[Aim of the task] It would help if you retyped the data exactly, leaving out the pictures.

[Provided data]

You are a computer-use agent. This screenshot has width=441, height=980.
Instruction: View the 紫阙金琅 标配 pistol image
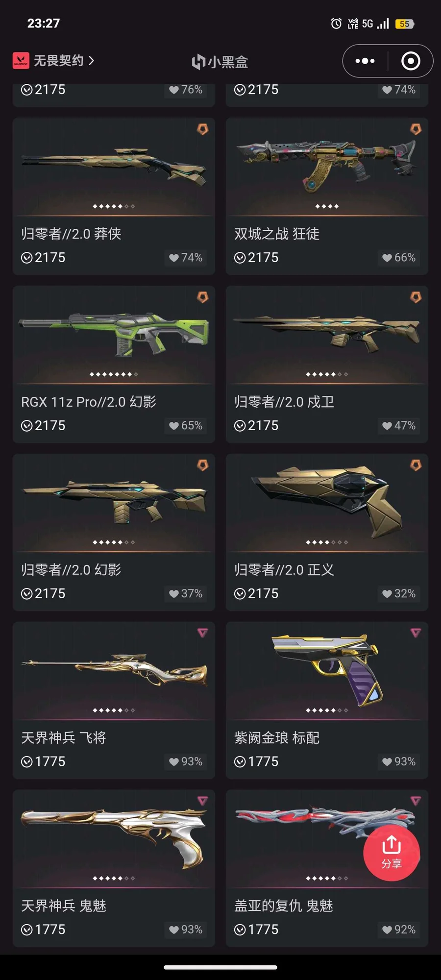point(327,669)
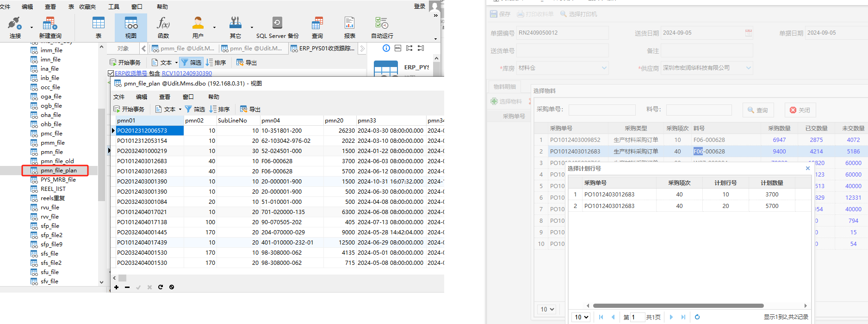Click the 关闭 button
Viewport: 868px width, 324px height.
[800, 110]
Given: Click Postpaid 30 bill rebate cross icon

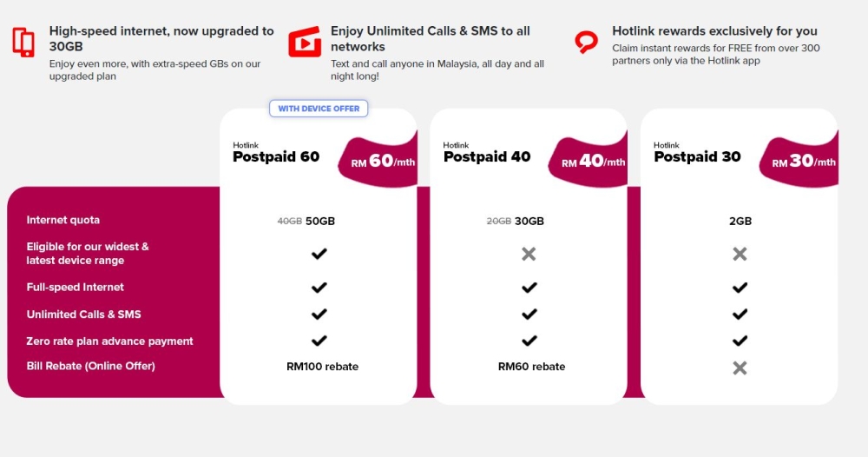Looking at the screenshot, I should click(x=740, y=368).
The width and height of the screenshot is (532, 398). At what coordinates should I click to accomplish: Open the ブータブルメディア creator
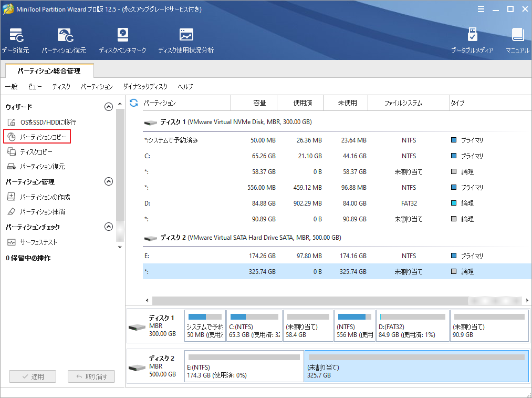pos(473,39)
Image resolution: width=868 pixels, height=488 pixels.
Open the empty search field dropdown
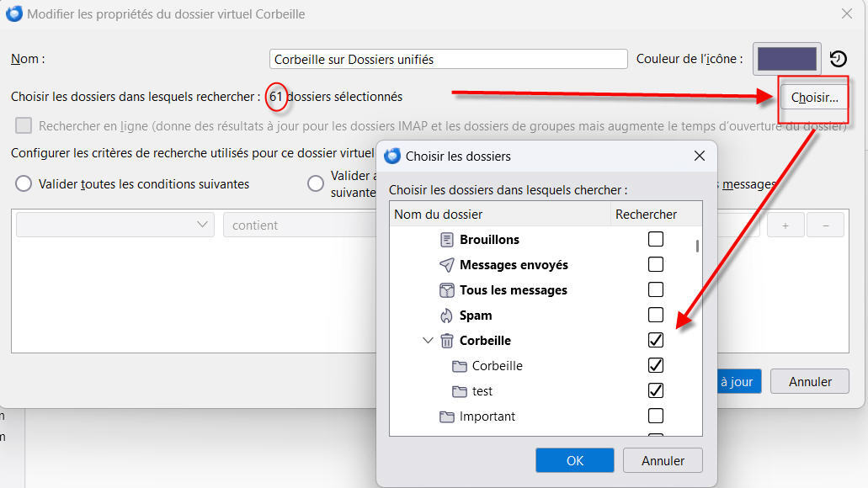pos(114,225)
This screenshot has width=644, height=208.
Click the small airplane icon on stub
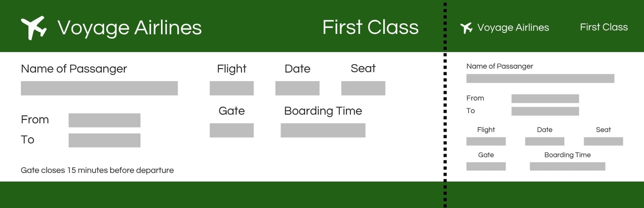point(466,28)
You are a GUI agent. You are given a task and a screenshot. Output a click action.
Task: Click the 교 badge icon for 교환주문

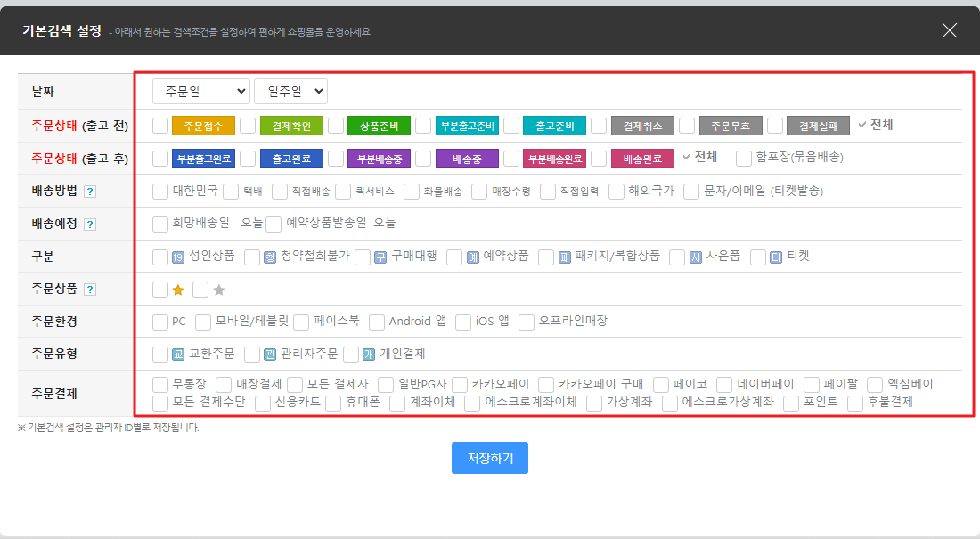tap(178, 355)
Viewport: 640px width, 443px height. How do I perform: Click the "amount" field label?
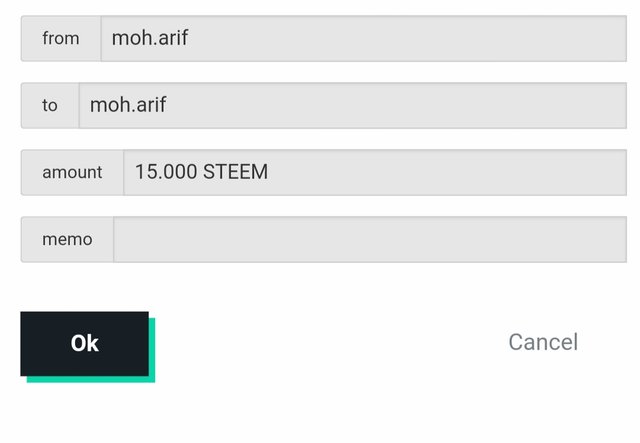point(72,172)
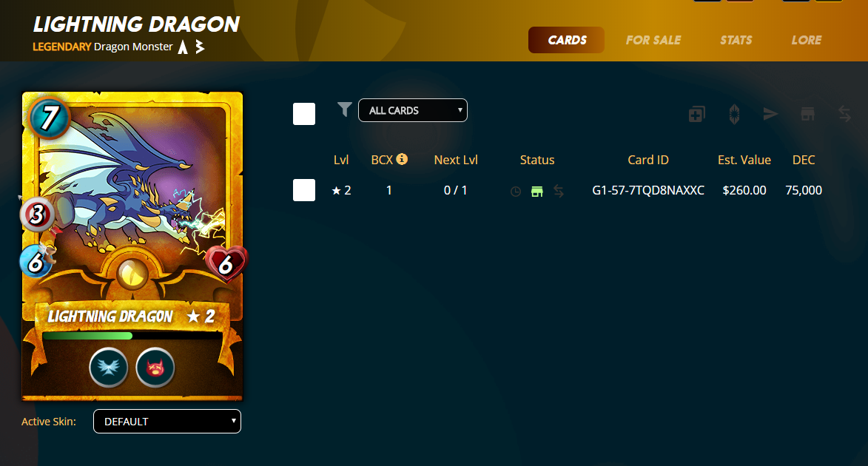This screenshot has height=466, width=868.
Task: Click the sell on market shop icon
Action: pyautogui.click(x=807, y=115)
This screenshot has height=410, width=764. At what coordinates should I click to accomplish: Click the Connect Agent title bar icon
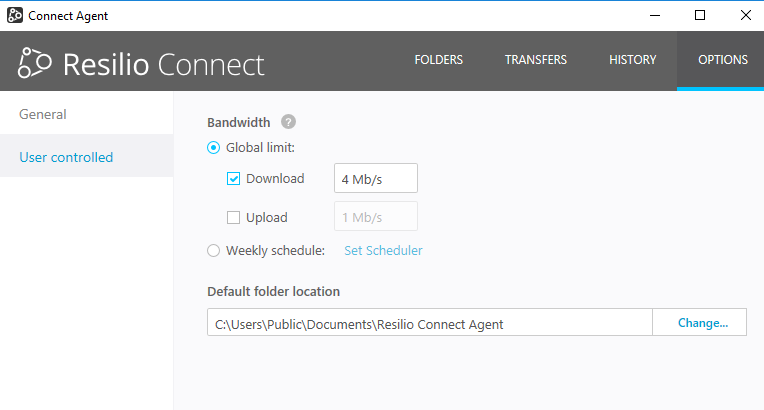(15, 16)
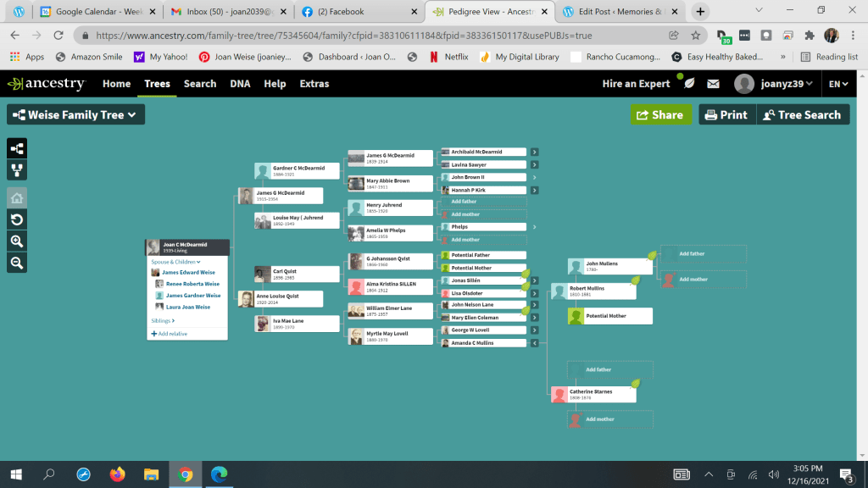Click the reset tree position icon
The image size is (868, 488).
coord(17,219)
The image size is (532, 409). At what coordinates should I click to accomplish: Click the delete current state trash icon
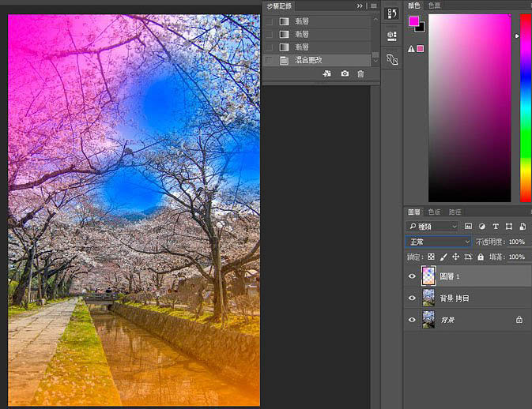360,73
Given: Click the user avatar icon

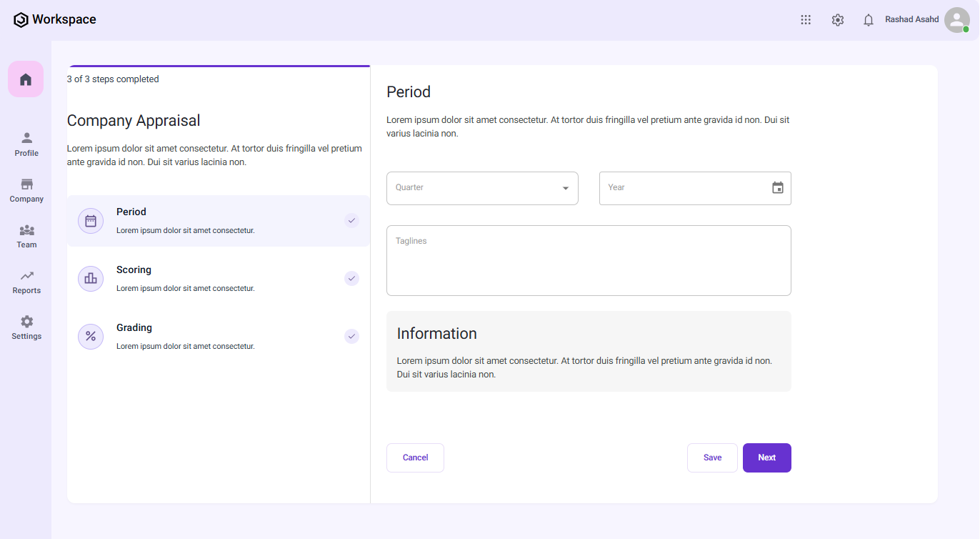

[Task result]
You are a computer-use agent. This screenshot has width=441, height=980.
Instruction: View the 紫阙金琅 标配 pistol image
point(327,669)
Click the 关闭 button
Viewport: 868px width, 324px height.
[800, 110]
Given: Click Postpaid 30 bill rebate cross icon

Looking at the screenshot, I should click(x=740, y=368).
The width and height of the screenshot is (532, 398). At what coordinates should I click to accomplish: Open the ブータブルメディア creator
pos(473,39)
Image resolution: width=868 pixels, height=488 pixels.
Open the empty search field dropdown
pos(114,225)
This screenshot has width=644, height=208.
Click the small airplane icon on stub
point(466,28)
You are a GUI agent. You are given a task and a screenshot. Output a click action.
Task: Click the 교 badge icon for 교환주문

tap(178, 355)
Viewport: 640px width, 443px height. How do I perform: Click the "amount" field label?
point(72,172)
This screenshot has height=466, width=868.
Task: Click the sell on market shop icon
Action: pyautogui.click(x=807, y=115)
This screenshot has height=410, width=764. At what coordinates should I click to accomplish: Click the Connect Agent title bar icon
(15, 16)
Click the reset tree position icon
The image size is (868, 488).
coord(17,219)
The image size is (532, 409). At what coordinates should I click to accomplish: Click the delete current state trash icon
360,73
Given: Click the user avatar icon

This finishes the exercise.